So she doesn't have a problem. It'll go away. It's just stress. It's just grief. It's just–

“I can see your ribs,” Lydia says. Allison looks at her chest in the mirror, arms raised up to put on her shirt.

“It's always been like that,” bones visible under the skin. It's true. She never thought much about it before. She likes it now. It makes her feel alive.

She looks at the rippling of her rib cage when she moves. She wants more of it. She kinda feels like she could lose some more fat even if she _knows_ there's none there. She pinches the skin between her fingers and she just wants nothing between her and her bones.

She's kinda scared of it. But she's still not hungry. Except when she is. But it just proves that she's still _there_. Really, it's not a problem.

 

…...

 

It's not everyone starting to worry that makes things change. Allison even hates it. She hates their stilted words, their looks, their careful questions. She's fine, she's fucking _fine_ and she doesn't want their eyes to shed light on her problems because she has none.

It's a conversation with Lydia about college that makes Allison think. Really stop to think. Some times after that, she sits down in front of her dad at the kitchen table, and she says, “I want to really stop being a hunter.” She doesn't want the Argent family to “retire”, she doesn't want to train just in case, she doesn't want to know the best way to kill this or that creature.

She likes knowing how to fight like people enjoy martial arts. She just wants to go back to being the girl who was trying painting and photography and was shit at it, but still tried everything to figure herself out.

She wants to go back to this part of her life that was ripped away from her and she'll never get it back but she can start again. She can start again. She can stop being so afraid of the future Gerard and Kate still traced for her from the grave. It feels like the best revenge on everything that ruined her innocence.

She breaks down in the middle of her explanation, fat tears running down her cheeks and a lump in her throat that makes it hard to speak. But she keeps going.

It's not the solution, it's not an easy fix. But it's a beginning. And it's cleansing.

 

…...

 

It would be a lie to say that everything wrong magically stops happening. And Allison is done lying to herself for the moment.

She considers herself lucky, though, to have pulled back from the brink while she still had time.

Maybe it's that they finally destroyed the Nemeton and put a boundary around town.

Maybe it's the heavy conversations with her dad about what she wants for herself.

But the stress flows out of her until all that's left is the usual levels of it for a student. She stops feeling so trapped. She starts eating more.

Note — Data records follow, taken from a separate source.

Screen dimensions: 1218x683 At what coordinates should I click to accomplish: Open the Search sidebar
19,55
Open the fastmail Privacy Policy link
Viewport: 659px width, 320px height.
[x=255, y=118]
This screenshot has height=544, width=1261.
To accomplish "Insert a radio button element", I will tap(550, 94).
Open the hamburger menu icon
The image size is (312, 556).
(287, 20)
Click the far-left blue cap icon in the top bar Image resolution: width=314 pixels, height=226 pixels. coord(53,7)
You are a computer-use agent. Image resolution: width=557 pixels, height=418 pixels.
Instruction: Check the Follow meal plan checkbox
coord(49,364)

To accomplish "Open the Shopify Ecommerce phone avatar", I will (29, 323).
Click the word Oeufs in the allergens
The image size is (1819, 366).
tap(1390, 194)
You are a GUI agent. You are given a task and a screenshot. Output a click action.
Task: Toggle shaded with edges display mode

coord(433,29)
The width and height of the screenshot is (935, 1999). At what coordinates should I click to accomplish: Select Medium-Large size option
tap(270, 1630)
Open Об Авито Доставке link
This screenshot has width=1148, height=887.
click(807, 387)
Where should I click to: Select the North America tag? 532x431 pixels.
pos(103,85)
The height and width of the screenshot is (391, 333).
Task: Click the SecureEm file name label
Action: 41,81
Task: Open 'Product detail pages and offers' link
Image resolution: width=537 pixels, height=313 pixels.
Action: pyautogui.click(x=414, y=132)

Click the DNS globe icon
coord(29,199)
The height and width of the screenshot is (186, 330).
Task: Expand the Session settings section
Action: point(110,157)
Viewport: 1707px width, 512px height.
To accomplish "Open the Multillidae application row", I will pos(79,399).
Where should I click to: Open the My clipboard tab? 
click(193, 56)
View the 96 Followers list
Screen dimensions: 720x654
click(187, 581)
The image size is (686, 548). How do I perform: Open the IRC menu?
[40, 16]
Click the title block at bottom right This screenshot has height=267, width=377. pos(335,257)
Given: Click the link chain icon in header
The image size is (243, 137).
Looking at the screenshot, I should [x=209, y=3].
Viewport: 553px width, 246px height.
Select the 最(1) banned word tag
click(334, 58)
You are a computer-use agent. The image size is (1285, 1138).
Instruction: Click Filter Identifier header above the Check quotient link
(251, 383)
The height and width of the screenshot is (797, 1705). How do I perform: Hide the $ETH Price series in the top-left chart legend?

It takes time, until she's finally able to finish a complete meal, even if the portions are still smaller that what she was used to. She gets here on her own time. Her friends help, mostly by not pressuring her.

In her bad days, she misses being hungry. She skips dinner and overeats the next day to compensate, because she's so afraid of falling down again. She traces her hip bone with the tip of her fingers to make sure she's still there.

In her bad days, she looks at herself in the mirror and hates every pound she gained back, looks at that part of herself that will always long for this ultimate thinness she never achieved. She reminds herself that this race has no finish line, that it's never enough, that you're always too much. It makes her grateful for the good days.

For the cookies she eats too much of. For the clothes she fills again. For every time she's hungry and complains about it until she can eat and feel full. For the light that chases the darkness day after day until it's a tiny dot in her rear-view mirror and not a shadow looming ahead of her anymore. It'll always be there, she knows. But she'll keep moving forward.

She's ready for her future, now.

 

**Author's Note:**

> In the story Allison eats less because of stress and comes to a point where she wants to feel hungry and lose more weight; she gets better at the end though I hope I managed to convey that it's not with just a snap of her fingers.  
> Granted, I could've probably inserted some Pack scenes to show that Allison's life isn't all dark thoughts and missed meals, but I kinda needed it like that so...
> 
> As always, kudos and comments are deeply appreciated and I'm on [tumblr](http://kinsbournescream.tumblr.com)
> 
> And now I'm going back to writing my summer exchange fic...some fluff for a change haha


End file.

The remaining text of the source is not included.